--- START Article ---

They had pilgramaged to this place the desert, this ragtag band of hardened survivors.

Garbed in leathers and shoulder pads, armed to the teeth from some crude forge, assembled amongst their junkyard vehicles welded with mesh screen and armor plate, these most devoted followers of a vision of maelstrom and decay stood in front of a large screen to receive a long range transmission from the creators.

On the screen appeared three men standing in front of a huge custom build truck. One man spoke, “Greetings to everyone out there in The Wasteland, from Our Apocalypse, to Your Apocalypse, much Love.” The engine of the beastly vehicle howled to life and the assemblage of leathered bezerkers roared their delight and approval!

The event was Wasteland Weekend 2010{1},an open air festival in the California desert celebrating the post-apocalyptic vision of the Mad Max franchise. The men in the video were director George Miller, the creator of the series, production designer Colin Gibson, and stunt coordinator Guy Norris. The message in the video was none less than that pre-production was underway for...

--- END Article ---

Exercise goal:
List every person named in the article about Wasteland Weekend 2010, giving each one's role as the article states it.

--- START Data rows ---

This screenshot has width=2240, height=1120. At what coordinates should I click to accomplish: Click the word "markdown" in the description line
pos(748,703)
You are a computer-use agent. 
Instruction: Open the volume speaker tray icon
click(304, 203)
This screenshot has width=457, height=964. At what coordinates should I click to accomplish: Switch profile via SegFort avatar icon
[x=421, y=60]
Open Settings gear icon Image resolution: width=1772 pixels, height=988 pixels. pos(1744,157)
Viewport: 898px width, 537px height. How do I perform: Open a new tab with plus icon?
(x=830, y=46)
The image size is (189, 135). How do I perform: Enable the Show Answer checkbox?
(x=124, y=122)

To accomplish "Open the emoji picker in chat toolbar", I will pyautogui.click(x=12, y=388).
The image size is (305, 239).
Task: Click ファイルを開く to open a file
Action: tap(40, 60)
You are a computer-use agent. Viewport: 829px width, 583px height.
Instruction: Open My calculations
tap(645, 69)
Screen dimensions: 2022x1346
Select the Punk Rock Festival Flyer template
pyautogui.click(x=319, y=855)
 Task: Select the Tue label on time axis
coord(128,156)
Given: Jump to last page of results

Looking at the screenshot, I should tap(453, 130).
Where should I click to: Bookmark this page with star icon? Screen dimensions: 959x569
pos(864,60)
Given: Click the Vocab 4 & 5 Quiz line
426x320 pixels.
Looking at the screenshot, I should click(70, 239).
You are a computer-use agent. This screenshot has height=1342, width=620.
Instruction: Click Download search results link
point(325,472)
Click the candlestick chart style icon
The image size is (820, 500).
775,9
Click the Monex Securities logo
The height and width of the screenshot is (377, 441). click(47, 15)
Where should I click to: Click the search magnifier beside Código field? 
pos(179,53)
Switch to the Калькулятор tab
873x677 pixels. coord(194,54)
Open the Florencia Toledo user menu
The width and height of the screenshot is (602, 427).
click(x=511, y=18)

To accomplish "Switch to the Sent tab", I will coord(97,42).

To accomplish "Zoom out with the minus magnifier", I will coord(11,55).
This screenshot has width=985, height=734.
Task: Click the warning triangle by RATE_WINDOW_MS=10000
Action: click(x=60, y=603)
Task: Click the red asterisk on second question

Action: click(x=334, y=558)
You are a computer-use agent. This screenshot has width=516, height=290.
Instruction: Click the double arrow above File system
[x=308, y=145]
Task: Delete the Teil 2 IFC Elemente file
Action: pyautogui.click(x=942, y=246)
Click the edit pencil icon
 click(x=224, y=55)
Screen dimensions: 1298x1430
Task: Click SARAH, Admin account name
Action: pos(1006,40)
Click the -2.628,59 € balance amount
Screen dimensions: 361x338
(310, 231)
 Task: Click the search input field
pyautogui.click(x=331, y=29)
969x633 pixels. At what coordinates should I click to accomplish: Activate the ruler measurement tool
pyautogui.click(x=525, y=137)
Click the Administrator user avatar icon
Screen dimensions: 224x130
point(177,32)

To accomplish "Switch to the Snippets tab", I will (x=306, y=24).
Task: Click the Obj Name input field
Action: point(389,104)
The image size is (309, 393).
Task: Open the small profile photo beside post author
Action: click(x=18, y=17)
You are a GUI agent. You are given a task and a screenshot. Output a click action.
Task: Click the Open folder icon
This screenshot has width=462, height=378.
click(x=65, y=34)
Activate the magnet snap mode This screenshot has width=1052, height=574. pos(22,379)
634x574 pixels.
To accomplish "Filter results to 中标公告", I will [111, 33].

--- END Data rows ---

Full answer:
- George Miller: director and creator of the series
- Colin Gibson: production designer
- Guy Norris: stunt coordinator